### 記事
私たちは今年度「店舗経営」という授業の中で、高校生の目線で地元の魅力を発見し、感じた面白さ・魅力を発信していく勉強をしてきた。
手始めに通学路にある長田神社と参道に広がる長田神社前商店街に着目した。
地下鉄長田神社前駅、神戸高速鉄道高速長田駅から北へすぐ、商店街の象徴である朱色の鳥居をくぐると長田神社の境内までずらっと軒を連ねるのが長田神社前商店街だ。歴史ある長田神社の門前町として栄えてきた。
取材を進めていくうち、長田神社の伝統行事「古式追儺式(ついなしき)」を「国の無形民俗文化財にするんや」と、熱い思いを持つ方と出会った。
長田にしかない「古式追儺式」とそれを次世代に伝える地域の人の思いをぜひ知ってほしい。
長田神社前に広がる商店街
「追儺式は僕の人生そのものですわ。」
「西本さんにとって長田神社の追儺式とは。」この質問に対し西本さんは胸を張って、開口一番にこう言った。

### データ行

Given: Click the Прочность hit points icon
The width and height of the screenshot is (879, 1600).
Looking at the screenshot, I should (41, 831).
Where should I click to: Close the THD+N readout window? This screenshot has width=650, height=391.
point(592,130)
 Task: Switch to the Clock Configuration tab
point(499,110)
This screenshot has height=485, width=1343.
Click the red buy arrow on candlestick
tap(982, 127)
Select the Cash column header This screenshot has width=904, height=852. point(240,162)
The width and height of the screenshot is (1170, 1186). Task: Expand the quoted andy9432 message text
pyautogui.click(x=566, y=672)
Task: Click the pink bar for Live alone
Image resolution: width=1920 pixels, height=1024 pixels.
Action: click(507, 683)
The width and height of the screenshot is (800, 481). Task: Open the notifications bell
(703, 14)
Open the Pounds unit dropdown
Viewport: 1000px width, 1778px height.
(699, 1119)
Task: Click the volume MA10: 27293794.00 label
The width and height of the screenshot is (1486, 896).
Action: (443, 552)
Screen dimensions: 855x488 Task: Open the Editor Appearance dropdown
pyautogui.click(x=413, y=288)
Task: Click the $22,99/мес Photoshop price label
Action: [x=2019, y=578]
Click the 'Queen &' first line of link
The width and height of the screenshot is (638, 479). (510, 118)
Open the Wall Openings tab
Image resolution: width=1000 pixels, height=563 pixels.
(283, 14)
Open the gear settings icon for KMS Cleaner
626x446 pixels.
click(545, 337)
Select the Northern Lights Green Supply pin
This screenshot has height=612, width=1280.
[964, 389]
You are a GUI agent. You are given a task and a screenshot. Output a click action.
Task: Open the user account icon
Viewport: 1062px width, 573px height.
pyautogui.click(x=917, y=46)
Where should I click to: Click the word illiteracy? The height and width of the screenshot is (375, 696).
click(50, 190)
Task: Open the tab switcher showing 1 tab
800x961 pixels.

### 作業指示
記事によると、長田神社前商店街の象徴は何かを答えてください。 行は記事とは別の出典から取られています。

### 解答
朱色の鳥居です。